_Information given:_
#####

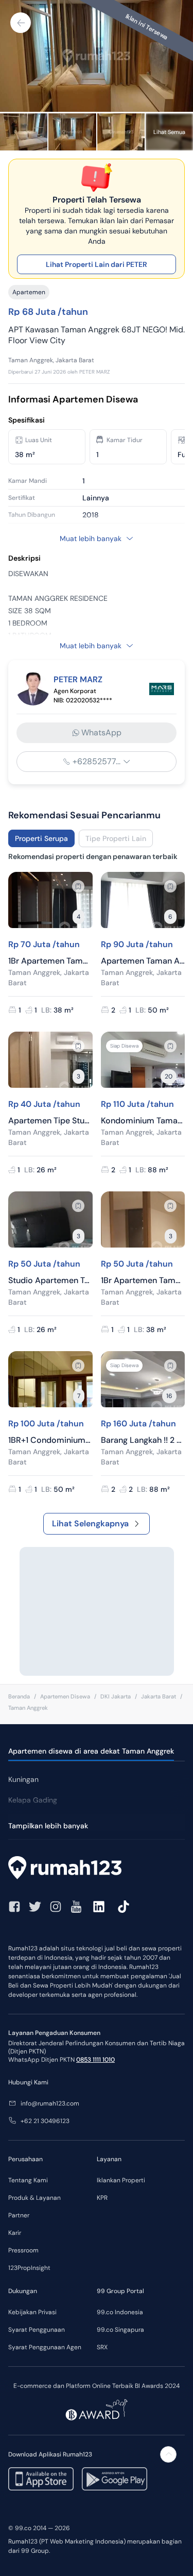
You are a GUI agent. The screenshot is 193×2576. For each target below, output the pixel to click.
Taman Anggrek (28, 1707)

#####

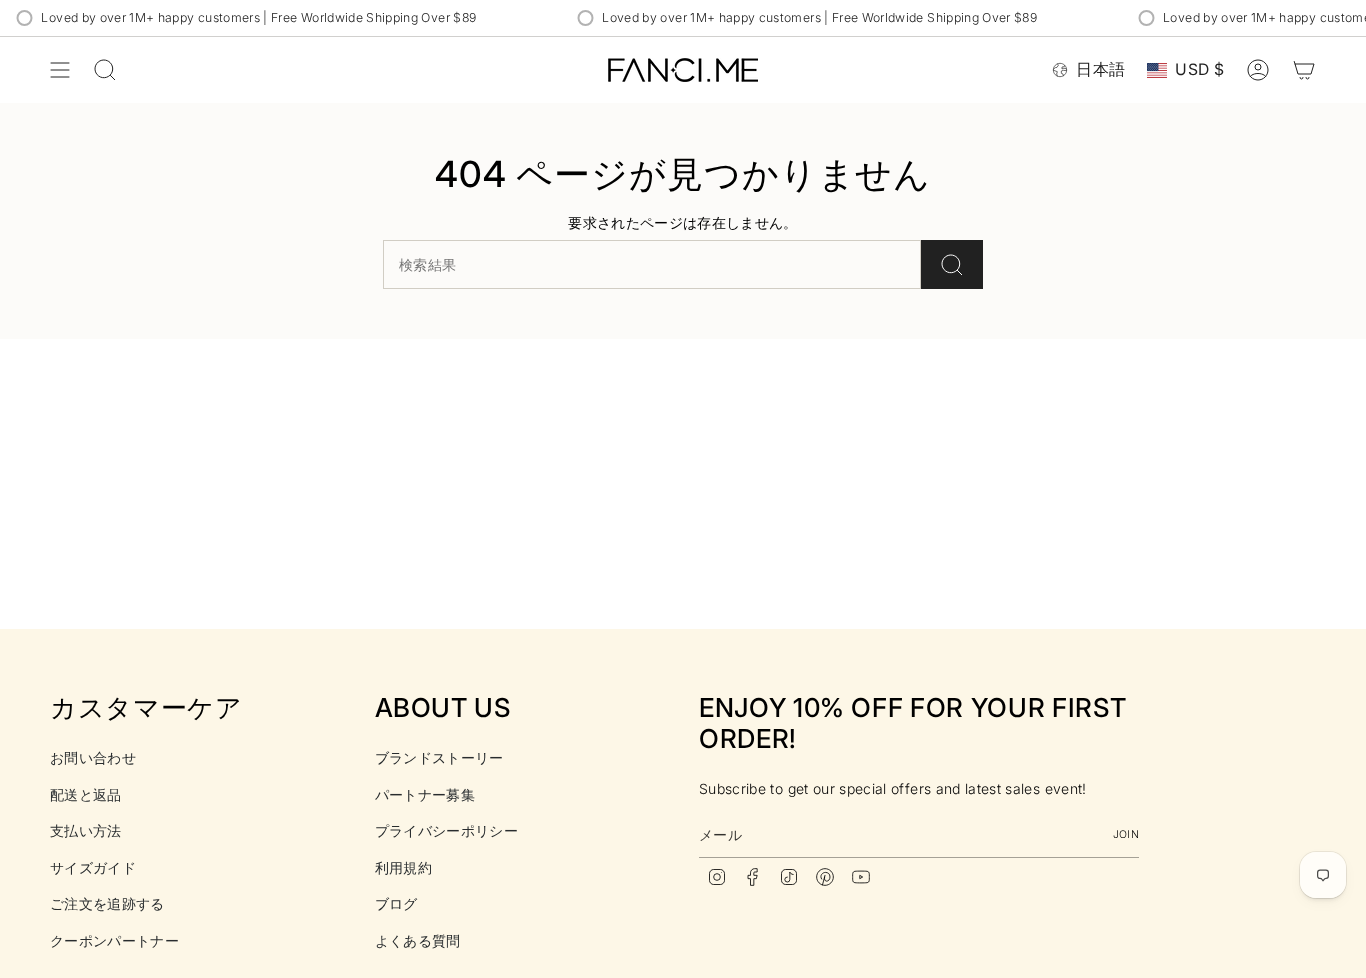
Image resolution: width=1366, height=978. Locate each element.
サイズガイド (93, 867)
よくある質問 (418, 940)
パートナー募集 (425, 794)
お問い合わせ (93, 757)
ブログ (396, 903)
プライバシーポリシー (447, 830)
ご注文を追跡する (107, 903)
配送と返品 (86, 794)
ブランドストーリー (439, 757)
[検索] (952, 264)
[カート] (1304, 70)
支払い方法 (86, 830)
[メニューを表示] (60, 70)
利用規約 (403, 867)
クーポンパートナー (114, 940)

#####

_Your instructions:_ Total up the lines in the listing above that include "each". Give the number by itself.

_Exercise response:_ 2